Following reports that Trump had given classified information to Russian officials during a meeting in the Oval Office in early May - the day after the White House announced the firing of FBI Director James Comey, who was leading an investigation into Trump's ties with Russia - the New York Times published a story about the mood within the White House that suggested Trump may have given that information unwittingly.
The comments came one day after lawyers for Trump's former National Security Adviser Michael Flynn informed the Senate Intelligence Committee that he would not cooperate with a subpoena for records of communications related to Russian Federation.
Solomon L. Wisenberg, a Washington defense lawyer who worked as a prosecutor during the Starr investigation of President Bill Clinton, said both of Flynn's corporate structures would likely have to turn over all business records sought by the committee.
Former FBI Director Robert Mueller, who was appointed as special counsel, is overseeing an investigation into Russia's meddling in the election and whether there was any collusion with Trump associates. One memo reportedly shows Trump pressuring Comey to shut down the bureau's investigation into Flynn's Russian Federation ties.

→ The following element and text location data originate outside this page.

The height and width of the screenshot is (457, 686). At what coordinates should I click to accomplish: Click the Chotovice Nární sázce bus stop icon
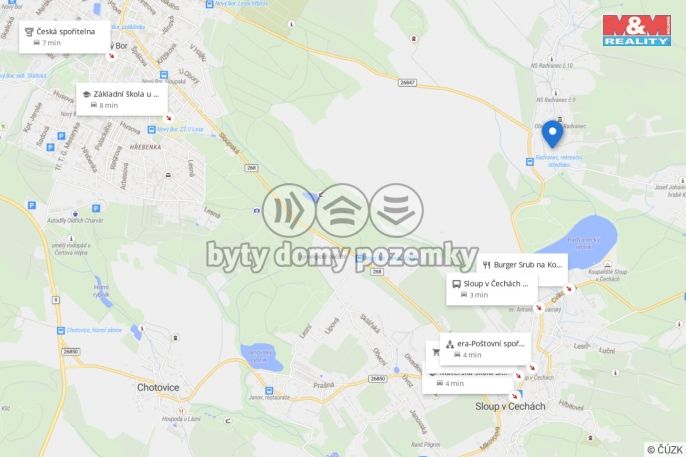(61, 330)
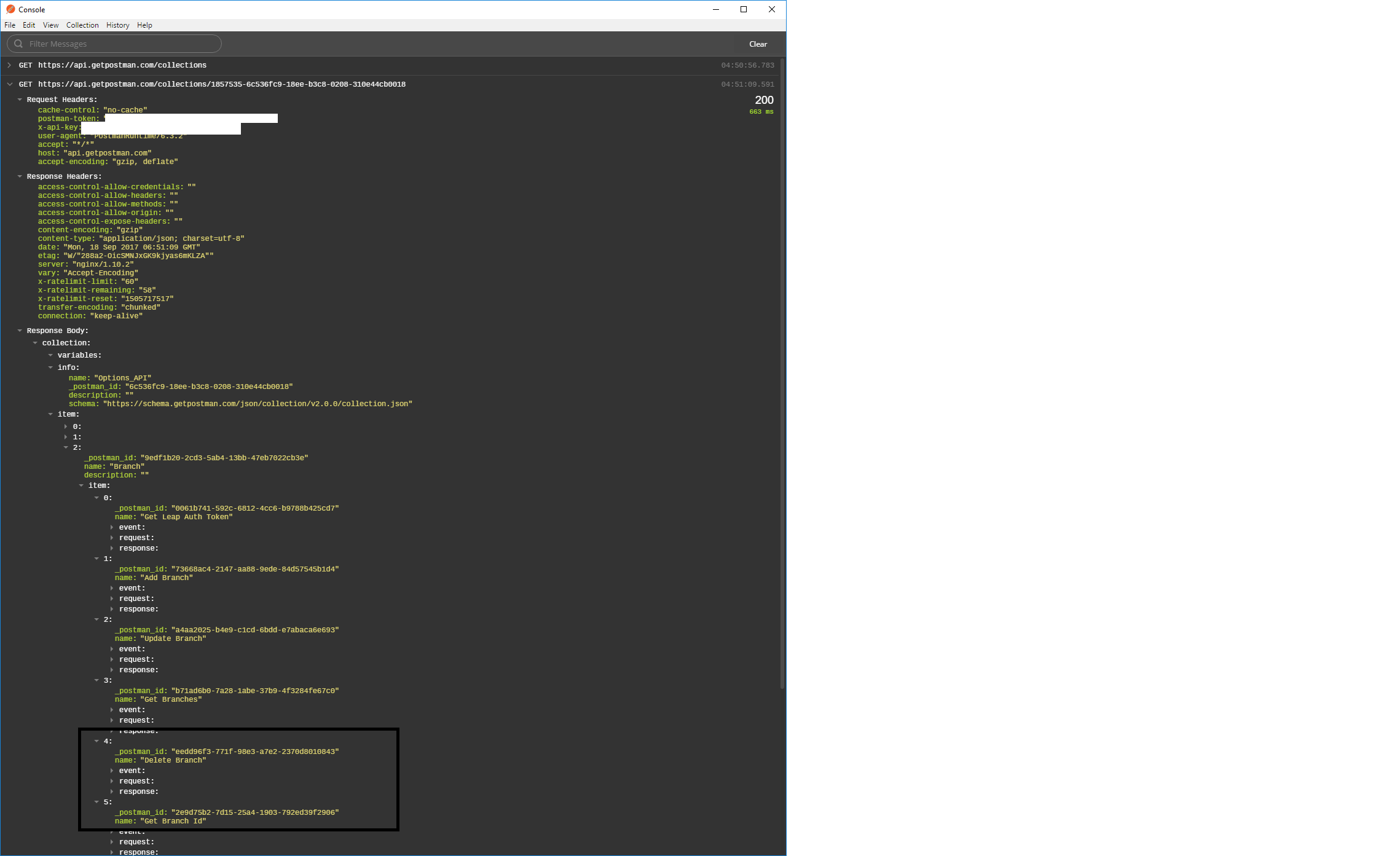Collapse the Request Headers section
The image size is (1400, 856).
coord(19,99)
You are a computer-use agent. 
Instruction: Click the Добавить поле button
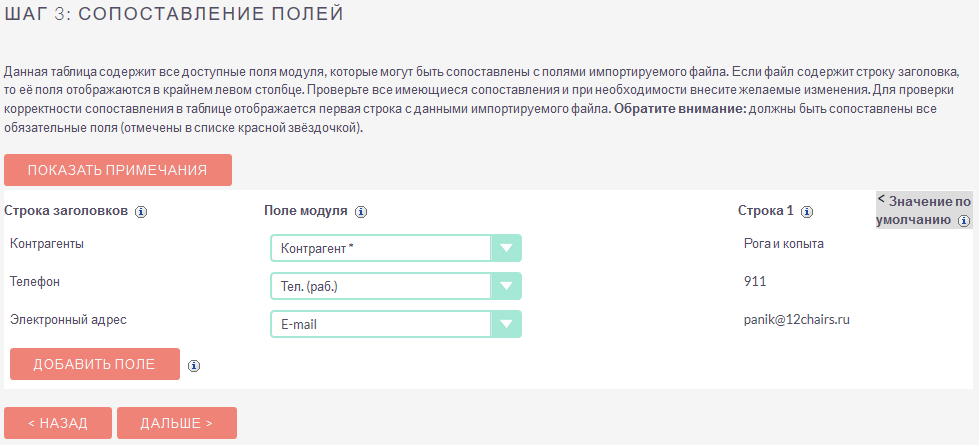[95, 364]
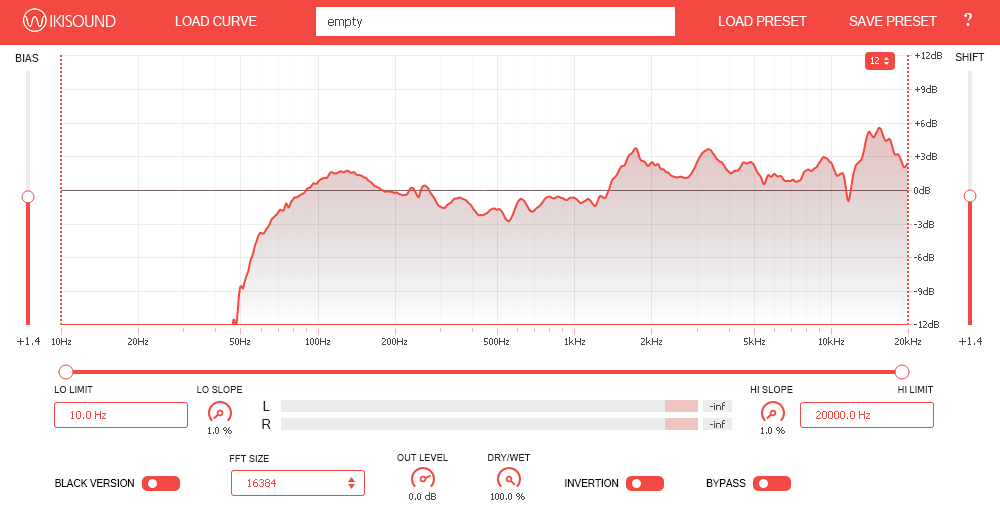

The majority of voters (52% across both parties and 56% of independents) surveyed said they did not think it was appropriate for the president to reveal such highly classified information to Russian Federation, possibly also affecting Trump's popularity rating. Brennan said he contacted the Russian intelligence service last August to warn them against meddling in the US election, an allegation they denied. Flynn misled White House officials, including Vice President Mike Pence, about his conversations with Russia's ambassador to the United States after Trump's election victory, which led to his dismissal.
The previous month, according to a Comey memo described by The New York Times, Trump interceded with the FBI director on behalf of former National Security Adviser Michael Flynn, one of the associates whose ties to Russian Federation are of interest to the bureau. The NSA did not respond to a request for comment. But he did say, in answer to a hypothetical question, that "any political shaping of intelligence would be inappropriate".
"Have you talked about this issue with Adm. Rogers?" asked Blumenthal. Trump says Comey was sacked because he no longer had confidence in him to lead the agency, a claim that only 36% of Americans say they believe.
Flynn, who was sacked as national security adviser in February after he misled administration officials about his conversations with the Russian ambassador to the US, earlier this week rejected a Senate Intelligence Committee subpoena for records of his communications with Russian officials, asserting his Fifth Amendment right against self-incrimination.